The expansion of the Freeport facility began on March 31. The project will cost $120m, take two years and increase active pharmaceutical ingredient (API) manufacturing capacity and capability according to an announcement on the Bahamas Government website.

Pharmachem has made tenofovir disoproxil - the active pharmaceutical ingredient (API) in Viread and one of the active pharmaceutical ingredients in Atripla and Truvada – for Gilead for more than a decade.

A Gilead spokesman told us: "The new API facility is for the exclusive production of Gilead product.The facility will be built next to the existing manufacturing plant on Grand Bahama, with the additional capacity and operational capability enabling the manufacturing of more structurally complex APIs."

The new facility – which is expected to be operational in 2019 – will supply APIs for Gilead’s new HIV treatment Descovy, which was approved by the US Food and Drug Administration (FDA) on Monday.

The drug combines emtricitabine and a new tenofovir prodrug - tenofovir alafenamide – which has demonstrated equivalent antiviral efficacy to Viread at a tenth of the dosage.

Facility history

The Freeport facility was set up by Mexican drug firm Laboratorios Syntex SA in the 1960s to make the API for Naproxen, a non-steroidal anti-inflammatory drug (NSAID). In 1994, Roche bought the facility along with Syntex.

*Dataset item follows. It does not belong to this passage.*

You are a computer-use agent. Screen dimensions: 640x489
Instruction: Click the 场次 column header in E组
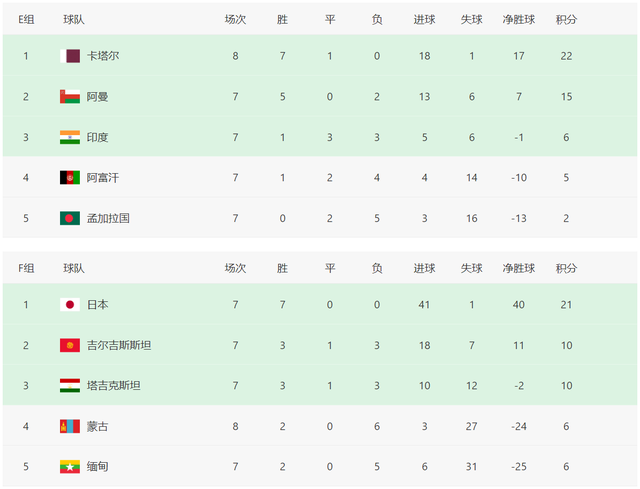(x=235, y=19)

Two years later the plant was acquired by Pietro Stefanutti, then president of Italian API firm Pharmaceutical Fine Chemicals. In 1998 it was sold to manufacturing conglomerate Allied Signal, however, it was later mothballed when that firm merged with Honeywell.

Stefanutti reacquired the Freeport facility in 2003 in partnership with the Bahamian Port Authority, bringing with him a supply contract from Gilead.

Under Pharmachem, the facility has supplied Gilead with tenofovir disoproxil since 2004, including during the seven year period the firm was owned by France-based contract manufacturing organisation (CMO) Novasep.